Here's how the show's slimiest bad guy gets made

liam-mathews
Liam Mathews

Gregory (Xander Berkeley), the cowardly leader of the Hilltop colony, is The Walking Dead's slimiest villain. Negan (Jeffrey Dean Morgan) may be more dangerous, but Gregory poses a threat to Maggie (Lauren Cohan) and the other Alexandrians because of his rat-like willingness to do anything to protect himself. Gregory has lasted so long in this post-apocalyptic world by currying favor with the right people and always looking out for No. 1.

He showed his weaselly true colors a few times in Sunday's episode "Something They Need." He went to Maggie, who has been living at Hilltop since Glenn's (Steven Yeun) death and training the somewhat soft agrarian community into a fighting force, and said he'd like to get on the same page with her.
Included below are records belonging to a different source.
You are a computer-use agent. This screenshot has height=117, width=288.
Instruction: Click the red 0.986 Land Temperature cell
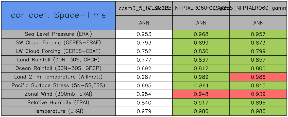[x=258, y=77]
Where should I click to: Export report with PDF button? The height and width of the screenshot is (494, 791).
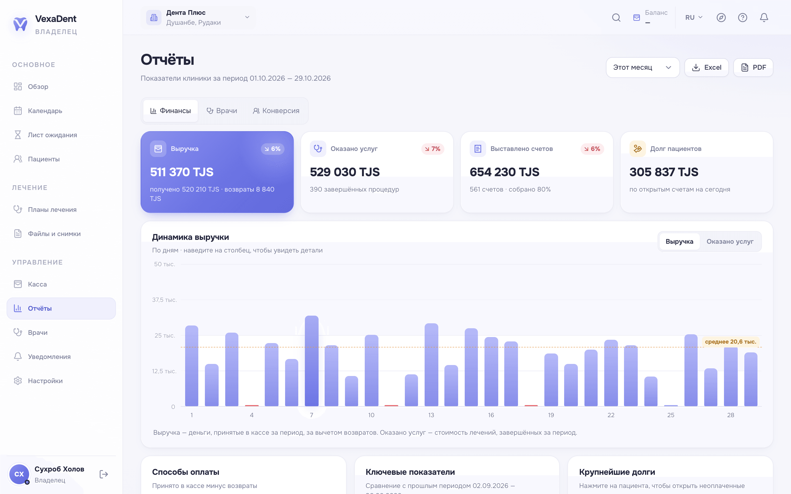(x=753, y=68)
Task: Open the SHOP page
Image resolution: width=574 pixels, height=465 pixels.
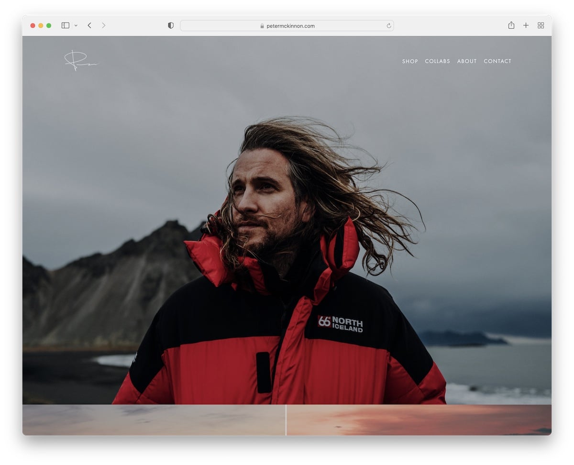Action: pyautogui.click(x=410, y=61)
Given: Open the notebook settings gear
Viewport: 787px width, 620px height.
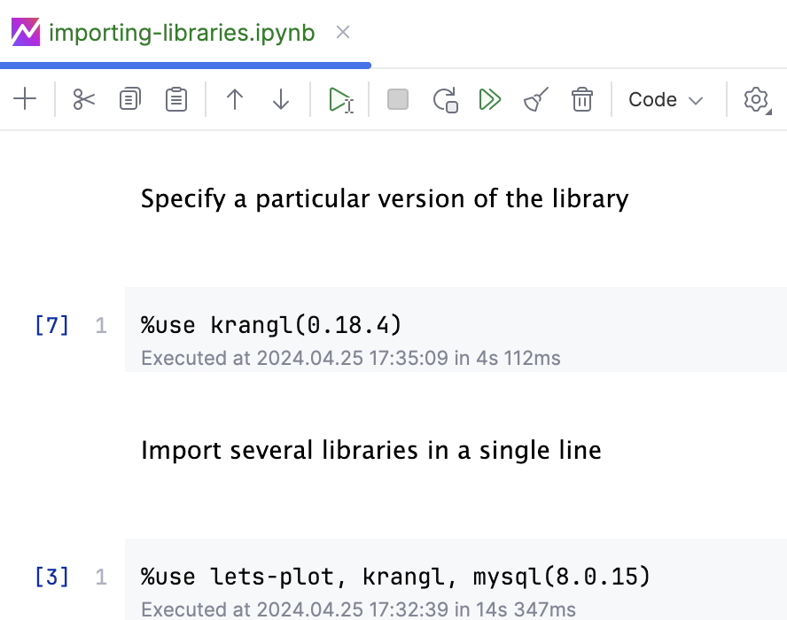Looking at the screenshot, I should (756, 99).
Of course, as soon as she turned her back, he considered stabbing her. Just then, a walker appeared, and he was too scared to take care of it, having never killed one before, and let pregnant Maggie handle it for him. Then she saved his life when a second walker got him on the ground. After that, he'd had enough of Maggie, and decided to take Negan's second-in-command Simon (Steven Ogg) up on his offer to come see him at Savior HQ if he needed help taking care of any problem. Gregory has been wanting to snitch on Maggie, who's not supposed to be at Hilltop, for a long time, and now he's going to do it.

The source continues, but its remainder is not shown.